During the first year on the property, we were out there as often as we could get away, including through the winter. To make cold-weather stays work, we picked up insulated ice-fishing shelters to use as tents and ran a generator overnight to power heaters. For a while, the setup did the job.
We’d taken what felt like reasonable precautions. The heaters had anti-tip protection. We’d placed the generator well away from the shelters. We were careful. Then one morning I woke up and it was cold.
I climbed out to see what was going on. My first thought was that the generator had simply run out of gas. Outside, I found my brother, exhausted and stressed. The generator hadn’t run out of fuel. It had malfunctioned overnight and caught fire.
It was our only generator at the time, and it was a good one: an inverter model, the kind that ramps up and down with the load instead of running flat-out all the time, so it’s quieter and uses fuel more efficiently. Now it was gone. My brother had woken with a gut feeling that something was wrong, gone to check, and seen the orange glow. We keep a fire extinguisher on site for exactly this kind of thing. He grabbed it and put the fire out quickly. The adrenaline didn’t leave him enough to get back to sleep.
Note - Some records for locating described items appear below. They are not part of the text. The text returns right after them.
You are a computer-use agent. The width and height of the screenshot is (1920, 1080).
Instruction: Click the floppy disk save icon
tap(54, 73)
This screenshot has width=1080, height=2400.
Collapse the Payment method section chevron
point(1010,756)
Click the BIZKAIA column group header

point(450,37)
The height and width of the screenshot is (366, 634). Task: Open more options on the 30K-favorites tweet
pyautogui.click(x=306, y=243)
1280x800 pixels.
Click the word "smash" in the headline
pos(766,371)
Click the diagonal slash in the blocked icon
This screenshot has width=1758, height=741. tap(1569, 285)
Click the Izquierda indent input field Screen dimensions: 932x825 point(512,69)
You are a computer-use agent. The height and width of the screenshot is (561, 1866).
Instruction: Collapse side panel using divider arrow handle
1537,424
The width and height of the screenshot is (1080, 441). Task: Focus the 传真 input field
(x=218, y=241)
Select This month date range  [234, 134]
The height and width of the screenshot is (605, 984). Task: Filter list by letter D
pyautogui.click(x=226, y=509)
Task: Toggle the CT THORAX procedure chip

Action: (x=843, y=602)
We filed a warranty claim on the generator and bought a replacement so we weren’t left without power. The new one was tri-fuel (propane, natural gas, or premium gasoline) and much larger. We liked the idea of propane as an option, but we learned the hard way that propane isn’t as efficient for generating electricity, and that a bigger conventional (non-inverter) generator often just burns more fuel all the time, whether you need the capacity or not. That unit lasted us about a year, maybe a year and a half, before we found a smaller, cheaper-to-run generator for day-to-day use. We kept the big one for heavy power tools and use the small one for everything else.
The fire could have been worse. We were lucky. It was a sharp reminder that generators aren’t just loud and expensive to run. They’re machinery that can fail, and when they do, the stakes are real. It’s one of the reasons we were so ready to move toward solar when the time came.